If people can share a car and use it to access transit they may not need to own a car—cars are expensive and a hassle to keep in the city! AAA pegs the cost of upkeep at an average $9,000 a year; it’s estimated that the people who earn the least end up spending 12% of their pre-tax income on gas every year!
This project was made possible by state Senate President Pro Tem Kevin de Leon and his Charge Ahead legislation, which created a new grant program at the California Air Resources Board. CARB awarded the City of LA a $1.67 million grant to begin the program. Steering Committee members include the national nonprofit Shared Use Mobility Center (SUMC), Move LA and NRDC's Urban Solutions Group, and 3 community-based organizations that will help with outreach and education in neighborhoods.
These community-based organizations—Koreatown Immigrant Workers Alliance, TRUST South LA, and the Salvadoran American Leadership and Education Fund—will play a pivotal role in the success of the project. They will be hiring an outreach and marketing manager and a team of neighborhood “ambassadors” in the next few months (good job opportunities here!) to help recruit 7,000 or more new EV users in the neighborhoods.

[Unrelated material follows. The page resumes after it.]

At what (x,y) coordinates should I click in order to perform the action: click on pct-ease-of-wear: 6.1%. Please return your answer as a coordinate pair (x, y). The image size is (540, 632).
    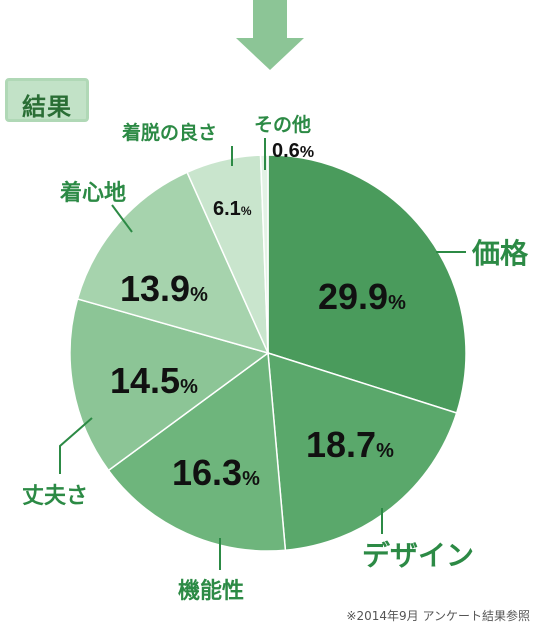
    Looking at the image, I should click on (232, 209).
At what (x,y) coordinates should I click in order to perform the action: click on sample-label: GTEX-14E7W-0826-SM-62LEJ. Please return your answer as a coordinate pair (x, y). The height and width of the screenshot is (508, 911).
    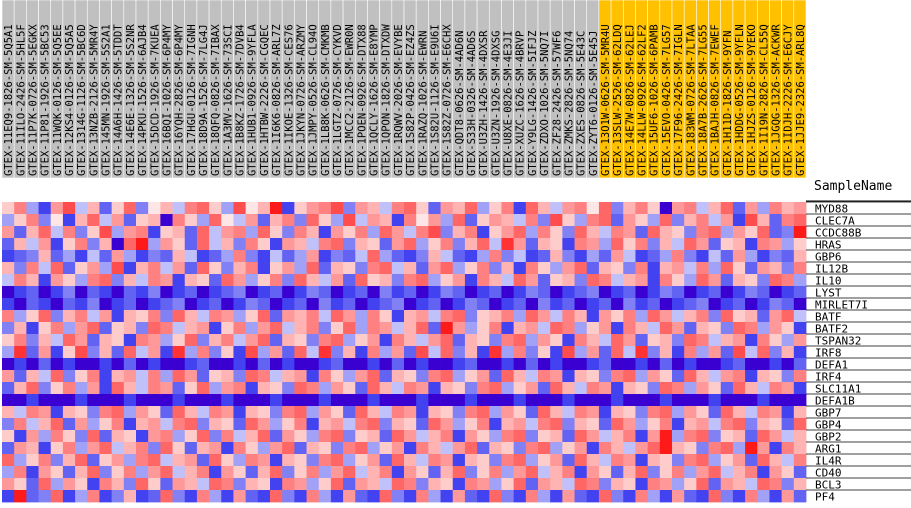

Also key to this project has been the national nonprofit SUMC, which is based in Chicago. SUMC Executive Director Sharon Feigon’s I-Go carsharing program in Chicago served low-income households, and SUMC Program and Development Director Creighton Randall ran a successful low-income carshare in Buffalo. The Mayor’s Office of Sustainability and the LA Department of Transportation are also playing significant management roles.
The company providing the cars is called BlueCalifornia, an affiliate of a company called the Bollore Group, which runs an EV carsharing program called Autolib with 4,000 cars in Paris, and also a carsharing program in Indianapolis.

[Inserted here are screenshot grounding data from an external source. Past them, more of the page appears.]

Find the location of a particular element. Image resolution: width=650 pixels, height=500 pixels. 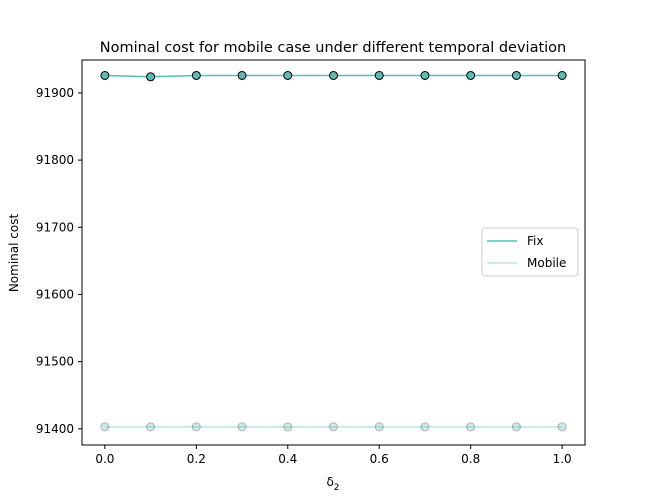

legend-label-mobile: Mobile is located at coordinates (546, 263).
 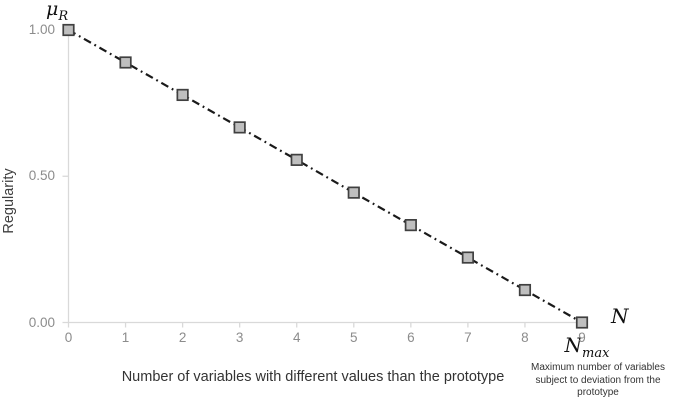 I want to click on x-tick-label: 3, so click(x=240, y=338).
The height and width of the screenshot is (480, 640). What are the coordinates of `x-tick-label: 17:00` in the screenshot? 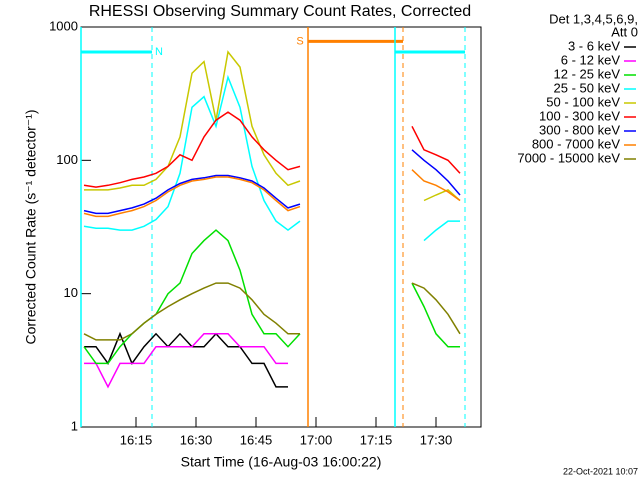 It's located at (316, 440).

The city, SUMC and the other partners plan to approach CARB for more funding for an expansion of the low-income EV carshare program into East LA and South LA and possibly even into the San Fernando and San Gabriel valleys and the Harbor area. Three of the neighborhoods that will be funded (Westlake, Koreatown and Pico Union) are in the LA Promise Zone; this federal designation is intended to promote sustainability and livability and will help leverage other federal funding.
Creighton Randall of SUMC wrote this in an LA THRIVES blog post last week: “While BlueCalifornia will initially invest $10 million in a sizeable 100-car electric fleet and 200 charging stations, the possibilities are even greater. When you consider that [the Bollore Group’s] Paris’s Autolib EV carsharing system has expanded to 4,000 vehicles, the idea of a carsharing network that reaches all of LA doesn’t seem quite so far-fetched.
“With the possibility of continued support at the state level, public investment may eventually grow to between 10 and 15 times the scale of this first phase, and private sector investment could multiply by a factor of 20 or more over five years. The long-term growth and success of this system will ultimately require rapid market-driven expansion in parallel to public investments, creating an extensive network that serves all Angelenos.”
LA’s low-income EV carshare is off to a great start and will provide yet another transportation solution that reduces dependence on oil and the internal combustion engine, reduces GHG emissions and air pollution, makes living more affordable, invests in sustainable transportation infrastructure in low-income communities, promotes other kinds of transportation including walking and biking, and provides great first-last-mile connections to all the new rail lines and stations that get built with funding from Measure M!